JOBS:
[a] In the text on CAP reform 2023 to 2027, which scheme does the agri-environment and climate measure (AECM) replace?
[b] From the text on CAP reform 2023 to 2027, reproduce the passage that begins at the words "As with previous" and stops after "7 to €10,000.".

CAP reform 2023 to 2027

It is expected that the basic payment scheme will be replaced by the support for sustainability (BISS). The value of entitlements will be subject to further convergence. The average value of an entitlement is likely to be one €165.

A certain percentage of direct payments will be made to assist young farmers in establishing farming businesses under the complimentary income support for young farmer scheme.

As with previous schemes the agri-environmental measures will provide support for active farmers who undertake particular practices which enhance the environment promote biodiversity or water quality et cetera. This is likely to be up to 1/4 of the entire funding. It will not be linked to entitlements. The farmer must be active.

Agri-environment and climate measure (AECM) replaces GLAS. It will provide for a number of farm-based options with average payments of 5 to €7000  per annum ver the period of the programme. Results-based requirements apply

The cooperation project option is available in defined high priority areas. It is expected that farmers will be assisted by a local cooperation project team in implementing the options. Average payments are likely to be 7 to €10,000.

The straw incorporation measure seeks to encourage the tillage sector to increase organic soil carbon levels by incorporating straw from crops and oilseed rape stop a payment of €250 per hectare for cereal crops and €150 per hectare for oilseed rape is proposed.

Key Definitions

Agricultural Activity: There must be an agricultural activity on a parcel for it be considered eligible, and this activity can be either production or maintenance. This activity must be either producing food or crops or maintaining the land in a state suitable for production, e.g., topping, mulching etc. This is the same provision as applies in the current CAP.

Agricultural Area: sub-divides into ‘arable land’, ‘permanent crops’ and ‘permanent grassland’. One proposed change from the definition in the previous CAP is that Ireland proposes to specifically include “rushes” within the “permanent grassland” definition.

Eligible Hectare: It is proposed that an eligible hectare shall consist of any agricultural area which, during the year for which support is requested, is used for an agricultural activity or, where the area is also used for nonagricultural activities, is predominantly used for agricultural activities, and which is at the farmer’s disposal.

From 1 January 2023, it is proposed to allow up to 50% of a parcel consisting of features that may be beneficial to water protection, climate or biodiversity to be considered eligible. This would ensure that for areas of certain non-agricultural features, a farmer would not have to remove them in order to be allowed to draw down a BISS payment, Eco Scheme, or any Pillar II area-based payments.

DATA BLOCK:

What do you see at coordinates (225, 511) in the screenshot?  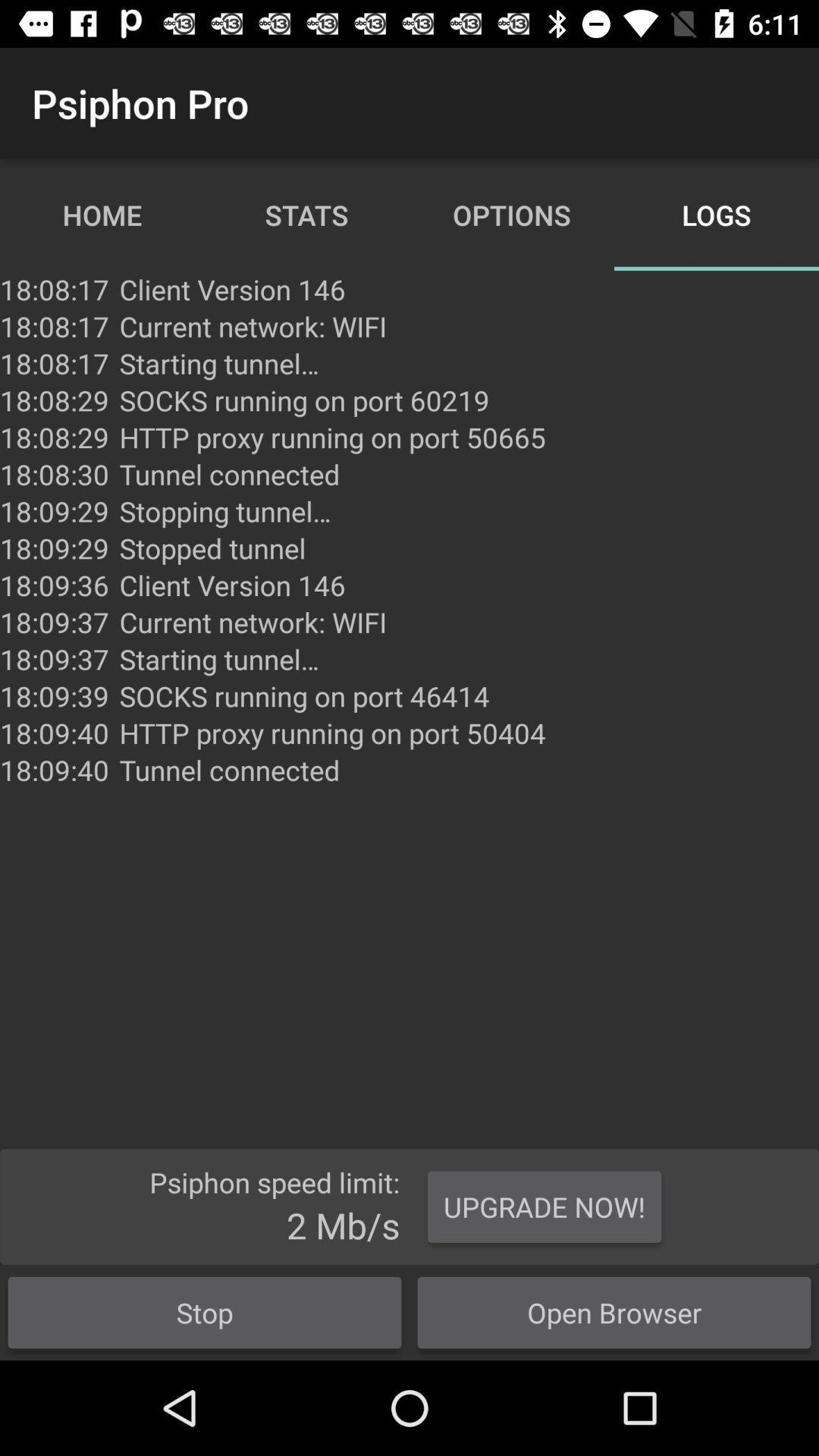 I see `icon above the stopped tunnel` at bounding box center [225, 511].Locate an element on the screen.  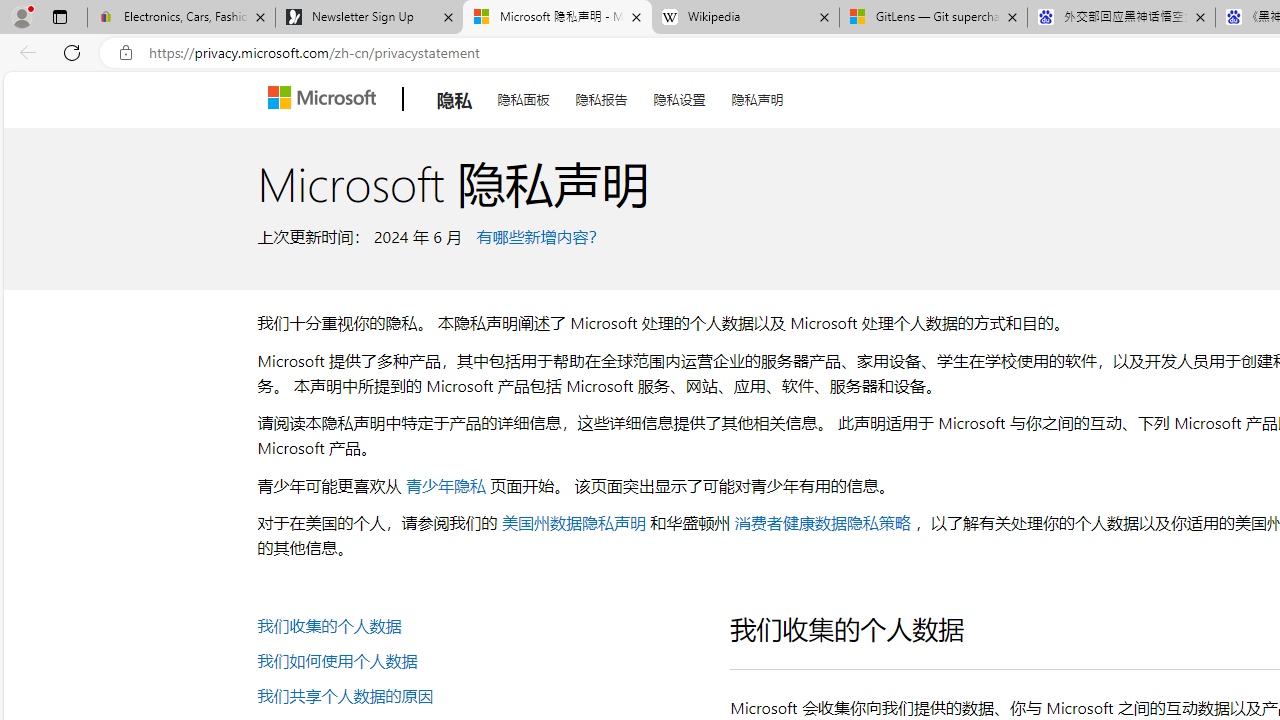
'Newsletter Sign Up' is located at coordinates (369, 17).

SOLUTIONS TO THE EXERCISE:
[a] GLAS

[b]
As with previous schemes the agri-environmental measures will provide support for active farmers who undertake particular practices which enhance the environment promote biodiversity or water quality et cetera. This is likely to be up to 1/4 of the entire funding. It will not be linked to entitlements. The farmer must be active.

Agri-environment and climate measure (AECM) replaces GLAS. It will provide for a number of farm-based options with average payments of 5 to €7000  per annum ver the period of the programme. Results-based requirements apply

The cooperation project option is available in defined high priority areas. It is expected that farmers will be assisted by a local cooperation project team in implementing the options. Average payments are likely to be 7 to €10,000.